◆ Task directions ◆
Pictures in the records are to be omitted; everything else is copied exactly.

◆ Source data ◆
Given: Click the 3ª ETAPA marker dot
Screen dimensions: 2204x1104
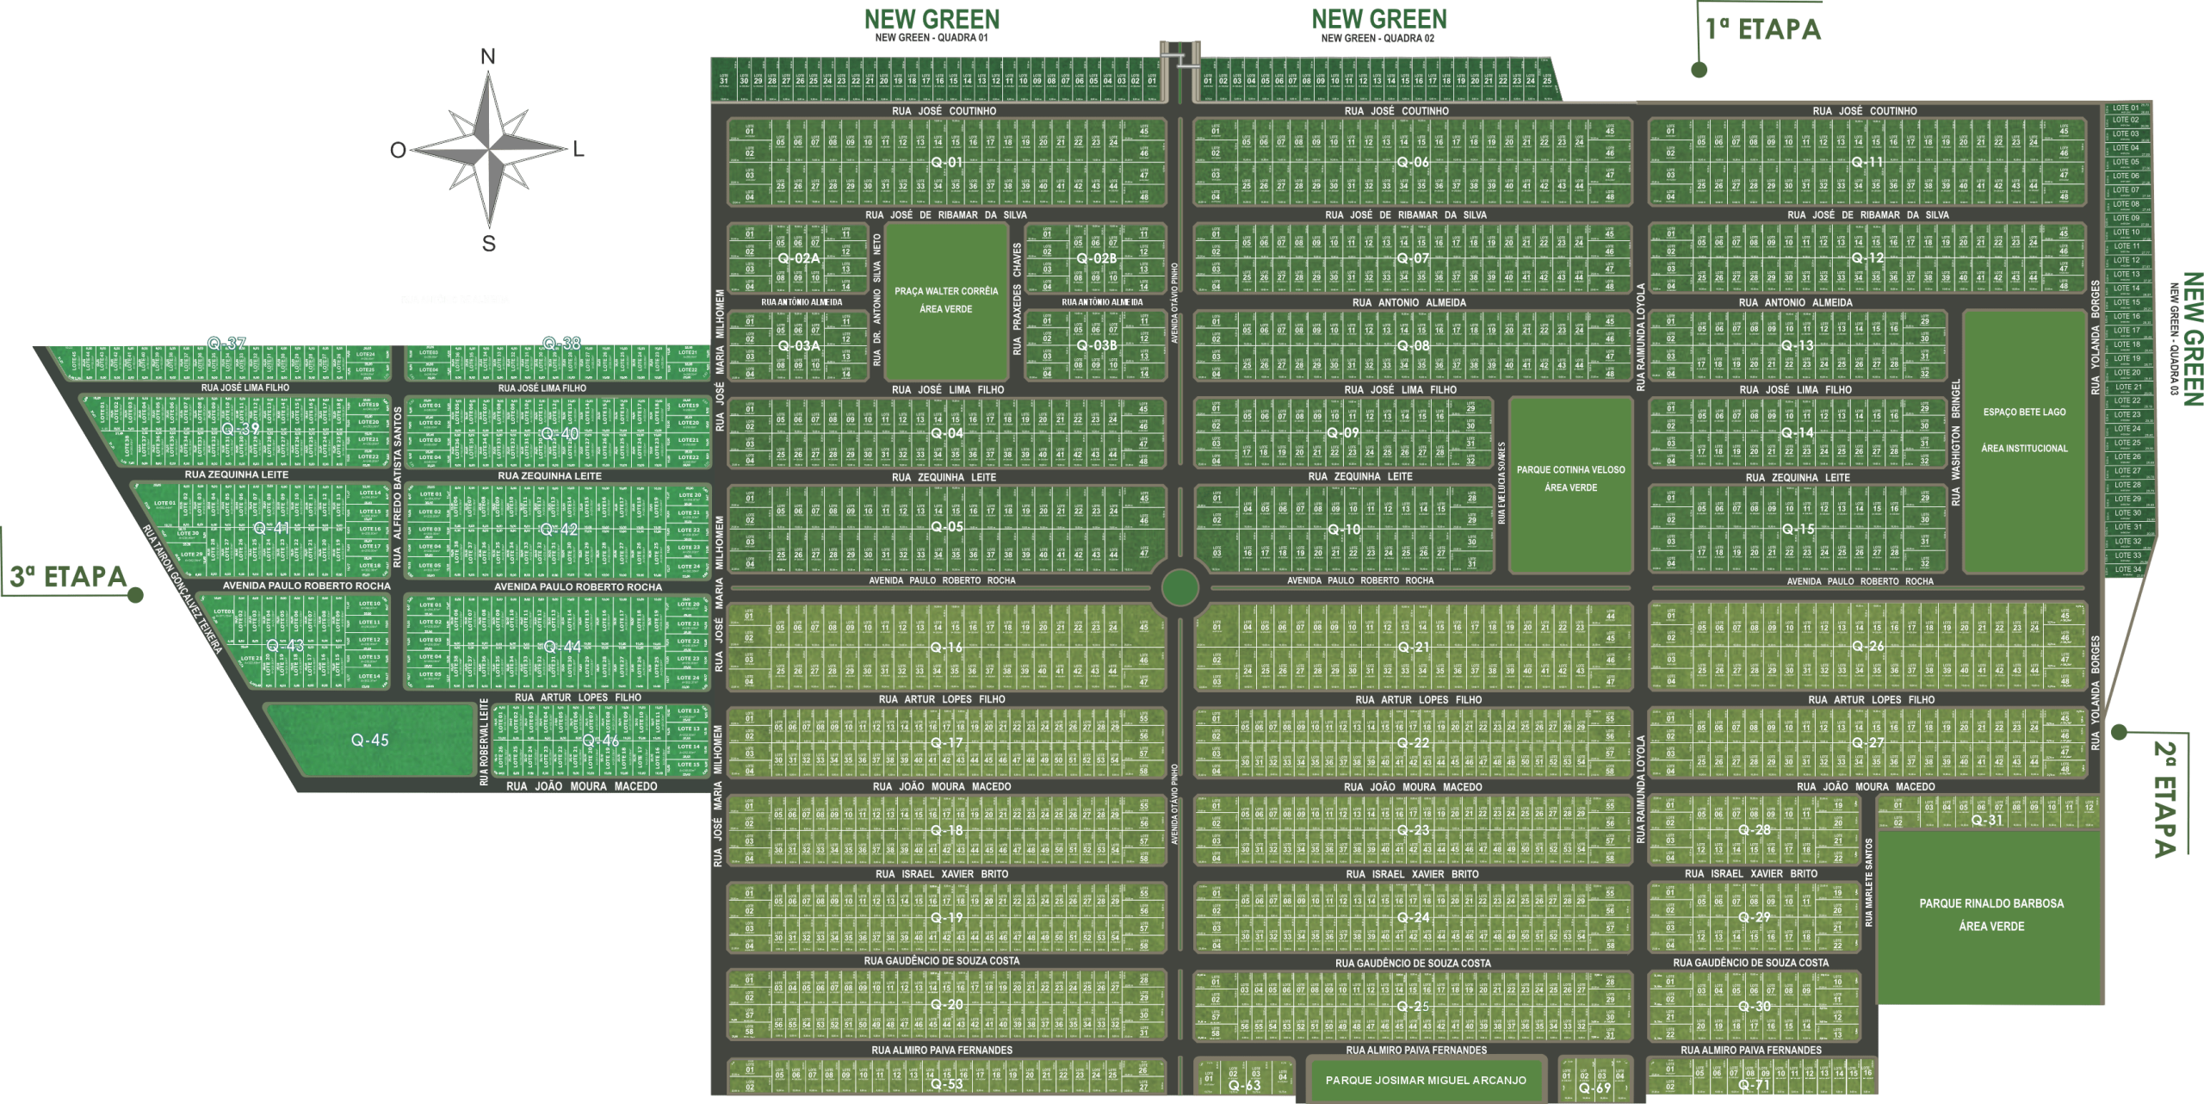Looking at the screenshot, I should coord(136,594).
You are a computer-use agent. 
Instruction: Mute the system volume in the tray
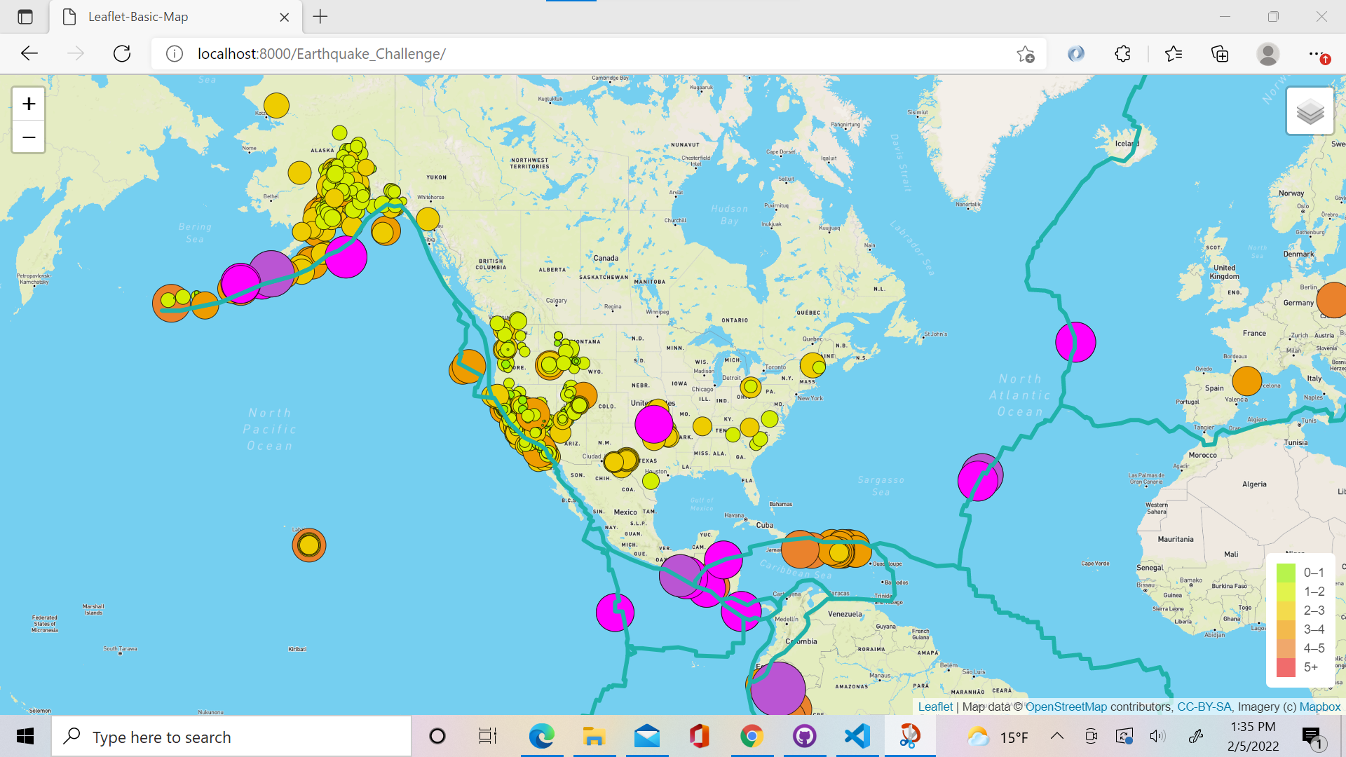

◆ Answer space ◆
Given: Click the 3ª ETAPA marker dot
Screen dimensions: 2204x1104
Looking at the screenshot, I should coord(136,594).
You are a computer-use agent. 
Instruction: Mute the system volume in the tray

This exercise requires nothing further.